[LLVMdev] Ideas for representing vector gather/scatter and masks in LLVM IR

Dan Gohman gohman at apple.com
Mon Aug 4 15:56:32 PDT 2008


On Aug 4, 2008, at 2:02 PM, David Greene wrote:

> On Saturday 02 August 2008 16:47, Dan Gohman wrote:
>
>> * Vector Gather/Scatter

>> This would complicate analyses that look at load and store addresses,
>> but if we really want to do gather/scatter without messes, this  
>> might be
>> an acceptable tradeoff.
>
> By "complicate" do you mean "need to look at multiple addresses from a
> single instruction?"  Or is there more than that?  I'm trying to  
> understand
> all the implications.

I mean just that -- we have a fair amount of code built around looking
at the addresses of load and store nodes that in some cases would need
to be restructured if it would cope with multiple addresses at a time.

>
>
>> While adding a mask operand to every instruction that needs it would
>> serve the intended purpose, it would also enlarge and complicate IR,
>> even in code that doesn't need masks. It's a common use-case to  
>> have a
>> single mask used by many adjacent instructions, so this would also be
>> highly redundant.
>
> But explicit is better than implicit in my experience.  It's also  
> the LLVM
> philosophy to be as explicit as possible.
>
>> An alternative that exploits this common use-case is to add a new
>> applymask instruction:
>>
>>  %w = applymask <2 x f32> %v, <2 x i1> %m
>>
>> The semantics would be to copy %v into %w, and implicitly apply  
>> mask %m
>> to all users (recursively) of %w, unless overridden by another
>> applymask. For example:
>>
>>  %p = applymask <2 x f32*> %q, <2 x i1> %m
>>  %x = load <2 x f32*>* %p                   ; implicitly masked by %m
>>  %y = add <2 x f32> %x, %w                  ; implicitly masked by %m
>>  %z = mul <2 x f32> %y, %y                  ; implicitly masked by %m
>
> Yuck.  I don't like this at all.  It makes reading the IR harder  
> because now
> you need to worry about context.

I don't disagree with these. I think it's a trade-off, with LLVM
design philosophy and IR cleanliness arguments on both sides.

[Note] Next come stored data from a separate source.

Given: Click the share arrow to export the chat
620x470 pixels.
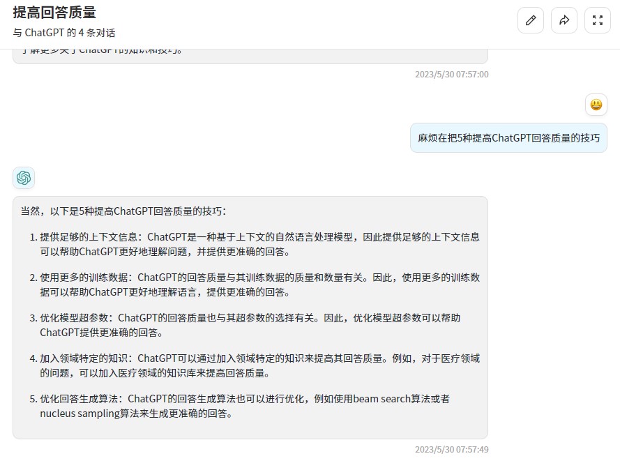Looking at the screenshot, I should click(564, 20).
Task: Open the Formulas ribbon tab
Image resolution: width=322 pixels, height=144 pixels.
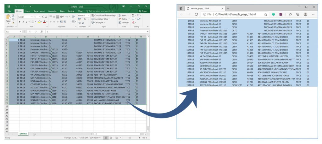Action: [x=52, y=11]
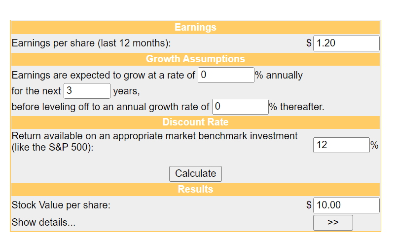This screenshot has height=241, width=395.
Task: Click the Earnings section header
Action: click(x=195, y=28)
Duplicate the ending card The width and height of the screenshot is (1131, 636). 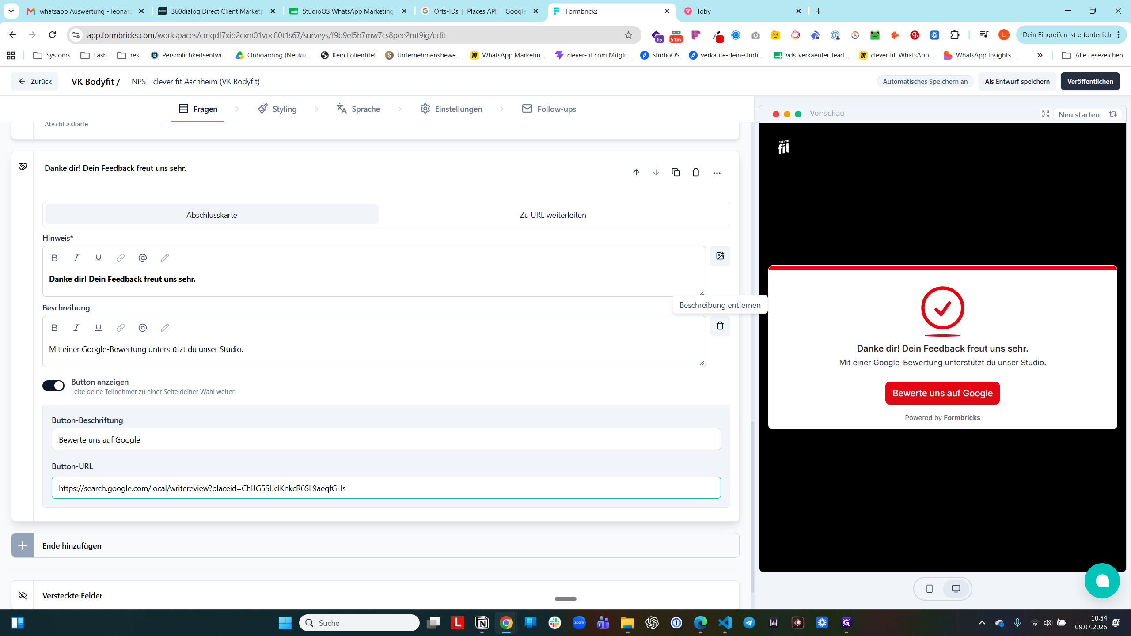(676, 172)
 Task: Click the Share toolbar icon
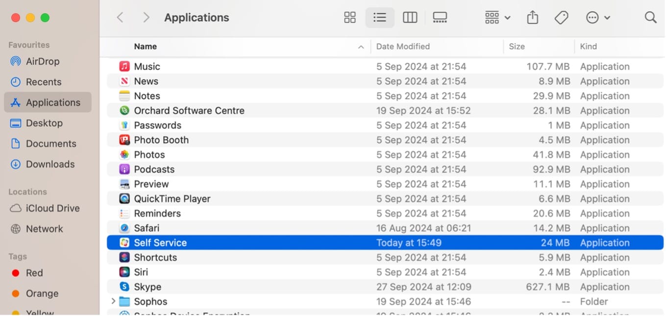532,18
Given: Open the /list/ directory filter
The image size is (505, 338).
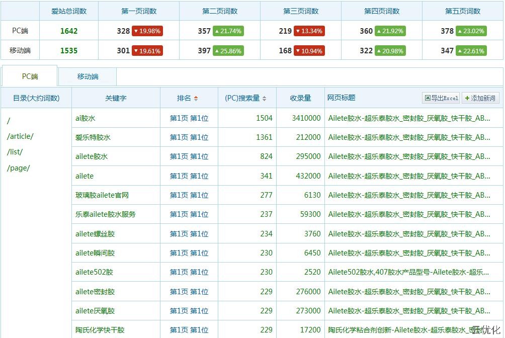Looking at the screenshot, I should (x=15, y=152).
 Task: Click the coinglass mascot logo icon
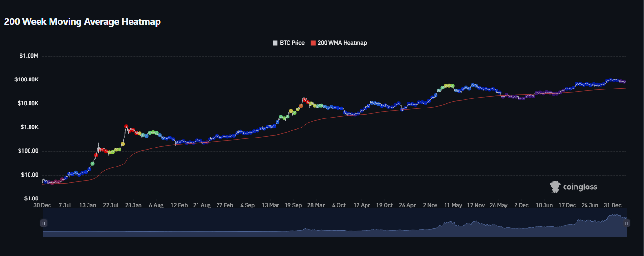point(555,187)
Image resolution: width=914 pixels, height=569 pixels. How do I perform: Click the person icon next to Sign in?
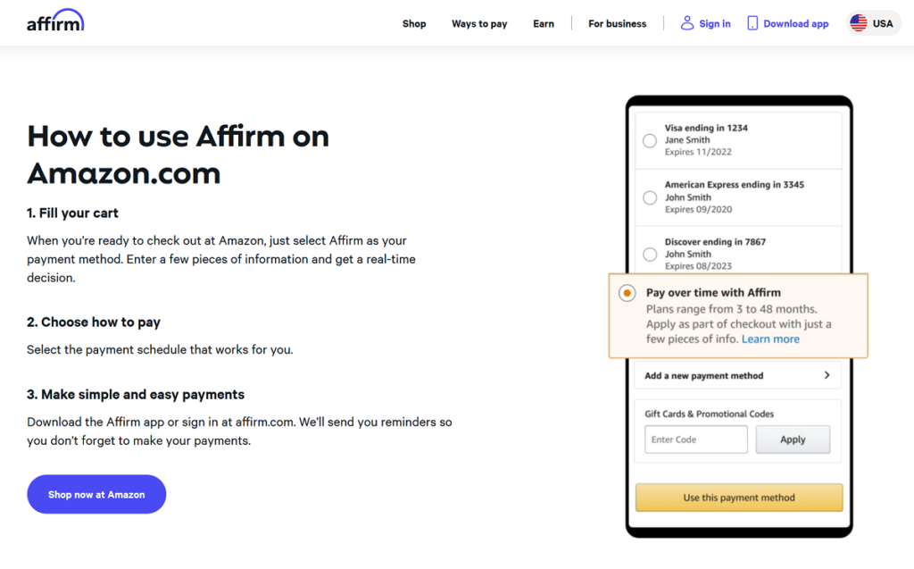point(686,23)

The applymask approach leverages use-def information rather than
what can be thought of as duplicating a subset of it, making the IR
less cluttered. And, it makes it trivially straightforward to write
passes that work correctly on both masked and unmasked code.

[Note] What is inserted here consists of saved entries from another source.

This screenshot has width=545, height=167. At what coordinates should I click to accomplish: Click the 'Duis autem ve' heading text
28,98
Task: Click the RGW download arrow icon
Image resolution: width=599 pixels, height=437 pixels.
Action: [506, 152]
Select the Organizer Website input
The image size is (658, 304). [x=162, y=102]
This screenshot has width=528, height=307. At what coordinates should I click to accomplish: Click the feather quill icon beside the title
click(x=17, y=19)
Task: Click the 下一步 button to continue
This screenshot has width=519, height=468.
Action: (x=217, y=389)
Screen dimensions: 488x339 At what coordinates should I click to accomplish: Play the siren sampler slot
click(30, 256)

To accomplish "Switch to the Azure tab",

>  Not all dependencies are readily expressed
> in the instructions.  How would one express TableGen patterns for such
> things?

The syntax above is an idea for LLVM IR. SelectionDAG doesn't  
necessarily
have to use the same approach.

>
>
> My understanding is that we came away with a general agreement to add
> mask support to operations that can trap and to memory operations,   
> That
> would mean adding masks to floating-point arithmetic and memory  
> operations.
> As I recall, Chris experssed some interest in create separate  
> integer and fp
> arithmetic instructions anyway, so it doesn't seem to be a lot of  
> additional
> work to add masks to the fp side since instcombine, et. al. will  
> need to know
> about entirely new operations anyway.

I think we all recognize the need, and in the absence of better
alternatives are willing to accept the mask operand approach. It would
have a significant impact on everyone, even those that don't use masks.
I don't want to stand in the way of progress, but this alternative
approach seems promising enough to be worth consideration.

>
>
> We concluded that operation results would be undefined for vector  
> elements
> corresponding to a zero mask bit.
>
> We also talked about adding a vector select, which is crucial for  
> any code
> that uses masks.

Right. This applymask idea doesn't conflict with these.